> [Document segment]:
**********

Inferring River Condition from eDNA Using Supervised Machine Learning

ID: 1711

Presenting Author: Laura Steel Pascual

Session: 516 - Asian S3EA: Strategic, Spatial and Sustainable EA with effective information

Status: pending


Summary Statement

eDNA and machine learning identify species-level indicators of river disturbance across spatial scales, supporting scalable biomonitoring and conservation in Pacific island ecosystems.


Abstract

Environmental DNA (eDNA) metabarcoding provides a sensitive, non-invasive approach for monitoring aquatic ecosystems. This study integrates eDNA (collected during the Asian Development Bank Technical Assistance project TA-10135-SOL, in collaboration with the Solomon Islands Government) with machine learning (ML) to classify impacted vs reference river sites across Guadalcanal. Key questions include: (1) Can eDNA profiles distinguish site condition? (2) Which taxa are most predictive? (3) How does riparian buffer width affect classification?

**********

> [Problems to solve]:
1/ Summarize the conference abstract in two sentences.
2/ According to the conference abstract, which government collaborated on the project during which the eDNA was collected?
3/ Quote the conference abstract between "Inferring River Condition" and "Pacific island ecosystems.", inclusive.

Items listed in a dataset
**********

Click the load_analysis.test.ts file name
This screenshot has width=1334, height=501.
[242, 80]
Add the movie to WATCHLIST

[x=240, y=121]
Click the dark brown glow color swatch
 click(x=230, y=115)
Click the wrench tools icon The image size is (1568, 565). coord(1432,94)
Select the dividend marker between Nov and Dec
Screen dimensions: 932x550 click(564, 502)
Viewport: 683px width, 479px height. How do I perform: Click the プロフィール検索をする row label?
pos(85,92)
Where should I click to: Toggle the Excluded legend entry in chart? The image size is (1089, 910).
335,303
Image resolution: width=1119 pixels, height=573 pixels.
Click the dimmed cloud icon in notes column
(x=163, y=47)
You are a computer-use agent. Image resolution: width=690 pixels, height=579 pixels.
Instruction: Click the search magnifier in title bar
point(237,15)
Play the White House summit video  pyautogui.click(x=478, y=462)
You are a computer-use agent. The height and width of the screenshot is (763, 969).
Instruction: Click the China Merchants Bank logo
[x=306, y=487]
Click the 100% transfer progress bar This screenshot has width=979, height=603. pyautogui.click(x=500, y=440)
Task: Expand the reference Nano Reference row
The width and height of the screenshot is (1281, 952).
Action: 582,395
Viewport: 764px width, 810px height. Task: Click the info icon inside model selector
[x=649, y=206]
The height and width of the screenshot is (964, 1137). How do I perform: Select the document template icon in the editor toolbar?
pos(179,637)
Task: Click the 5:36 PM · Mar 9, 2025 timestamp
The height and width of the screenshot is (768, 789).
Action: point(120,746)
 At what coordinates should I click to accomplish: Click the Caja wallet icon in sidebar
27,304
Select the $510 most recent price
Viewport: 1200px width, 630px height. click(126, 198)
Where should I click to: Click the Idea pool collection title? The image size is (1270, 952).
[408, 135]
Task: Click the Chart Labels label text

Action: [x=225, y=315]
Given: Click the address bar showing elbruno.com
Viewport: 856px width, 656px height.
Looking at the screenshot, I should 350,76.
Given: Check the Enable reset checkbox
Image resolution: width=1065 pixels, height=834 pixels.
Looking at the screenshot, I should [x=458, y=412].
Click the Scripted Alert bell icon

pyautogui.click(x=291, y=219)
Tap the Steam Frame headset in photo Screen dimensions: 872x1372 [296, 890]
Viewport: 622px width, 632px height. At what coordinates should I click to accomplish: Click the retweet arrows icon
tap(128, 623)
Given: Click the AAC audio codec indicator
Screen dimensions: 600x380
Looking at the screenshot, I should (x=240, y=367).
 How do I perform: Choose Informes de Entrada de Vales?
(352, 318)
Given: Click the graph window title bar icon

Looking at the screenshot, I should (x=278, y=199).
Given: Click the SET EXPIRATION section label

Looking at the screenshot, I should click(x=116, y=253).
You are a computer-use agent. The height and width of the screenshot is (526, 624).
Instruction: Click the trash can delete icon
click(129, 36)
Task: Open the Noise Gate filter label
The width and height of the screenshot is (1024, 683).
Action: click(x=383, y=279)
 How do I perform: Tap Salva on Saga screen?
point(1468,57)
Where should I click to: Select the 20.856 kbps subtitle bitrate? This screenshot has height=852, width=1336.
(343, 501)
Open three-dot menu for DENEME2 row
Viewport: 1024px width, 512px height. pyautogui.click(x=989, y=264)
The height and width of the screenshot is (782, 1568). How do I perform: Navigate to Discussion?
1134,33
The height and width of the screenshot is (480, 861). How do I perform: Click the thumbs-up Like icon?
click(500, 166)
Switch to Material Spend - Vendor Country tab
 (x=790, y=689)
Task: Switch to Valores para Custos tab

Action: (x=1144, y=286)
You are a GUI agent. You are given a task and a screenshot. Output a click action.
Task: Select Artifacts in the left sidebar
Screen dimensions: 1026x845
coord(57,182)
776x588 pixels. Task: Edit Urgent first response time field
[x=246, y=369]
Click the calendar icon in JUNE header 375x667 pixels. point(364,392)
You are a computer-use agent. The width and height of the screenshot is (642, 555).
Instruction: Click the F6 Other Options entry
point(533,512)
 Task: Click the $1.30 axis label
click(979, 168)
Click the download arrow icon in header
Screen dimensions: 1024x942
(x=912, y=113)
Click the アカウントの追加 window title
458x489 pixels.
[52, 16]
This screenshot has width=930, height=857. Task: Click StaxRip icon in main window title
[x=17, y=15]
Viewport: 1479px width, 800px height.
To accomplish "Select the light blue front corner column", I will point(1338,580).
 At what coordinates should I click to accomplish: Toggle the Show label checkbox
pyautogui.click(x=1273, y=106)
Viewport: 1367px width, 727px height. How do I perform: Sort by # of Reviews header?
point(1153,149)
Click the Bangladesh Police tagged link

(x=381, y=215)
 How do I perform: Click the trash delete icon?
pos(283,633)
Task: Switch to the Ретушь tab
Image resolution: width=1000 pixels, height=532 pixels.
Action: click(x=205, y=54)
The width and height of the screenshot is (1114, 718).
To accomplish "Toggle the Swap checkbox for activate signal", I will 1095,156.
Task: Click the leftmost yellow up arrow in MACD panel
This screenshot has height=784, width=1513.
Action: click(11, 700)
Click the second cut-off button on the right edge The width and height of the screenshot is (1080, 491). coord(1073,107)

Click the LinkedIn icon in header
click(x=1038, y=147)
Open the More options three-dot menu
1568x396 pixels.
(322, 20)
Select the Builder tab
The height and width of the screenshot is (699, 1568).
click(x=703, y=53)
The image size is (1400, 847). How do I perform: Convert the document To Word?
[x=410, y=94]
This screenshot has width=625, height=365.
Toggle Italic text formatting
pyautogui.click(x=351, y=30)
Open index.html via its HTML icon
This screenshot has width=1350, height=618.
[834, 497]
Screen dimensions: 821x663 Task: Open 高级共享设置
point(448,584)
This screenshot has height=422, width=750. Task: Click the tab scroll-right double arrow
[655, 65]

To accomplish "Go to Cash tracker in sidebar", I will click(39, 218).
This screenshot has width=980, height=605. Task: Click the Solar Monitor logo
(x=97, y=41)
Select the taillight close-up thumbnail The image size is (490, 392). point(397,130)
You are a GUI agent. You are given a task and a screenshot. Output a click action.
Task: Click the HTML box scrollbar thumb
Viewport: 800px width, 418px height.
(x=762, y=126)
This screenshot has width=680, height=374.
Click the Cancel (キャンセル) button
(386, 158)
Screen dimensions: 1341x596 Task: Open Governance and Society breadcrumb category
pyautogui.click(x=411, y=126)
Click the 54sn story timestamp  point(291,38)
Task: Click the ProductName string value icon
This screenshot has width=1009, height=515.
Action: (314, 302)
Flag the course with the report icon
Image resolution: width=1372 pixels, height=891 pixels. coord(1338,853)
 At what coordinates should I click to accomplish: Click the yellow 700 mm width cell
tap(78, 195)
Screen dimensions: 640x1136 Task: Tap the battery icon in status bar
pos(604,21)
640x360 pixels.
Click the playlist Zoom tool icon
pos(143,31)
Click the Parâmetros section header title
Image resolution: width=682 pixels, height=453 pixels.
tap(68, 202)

**********

> [Solved problems]:
1/ The study pairs eDNA metabarcoding, a sensitive and non-invasive way to monitor aquatic ecosystems, with machine learning to classify impacted versus reference river sites across Guadalcanal. It asks whether eDNA profiles can distinguish site condition, which taxa are most predictive, and how riparian buffer width affects classification.

2/ The Solomon Islands Government.

3/
Inferring River Condition from eDNA Using Supervised Machine Learning

ID: 1711

Presenting Author: Laura Steel Pascual

Session: 516 - Asian S3EA: Strategic, Spatial and Sustainable EA with effective information

Status: pending


Summary Statement

eDNA and machine learning identify species-level indicators of river disturbance across spatial scales, supporting scalable biomonitoring and conservation in Pacific island ecosystems.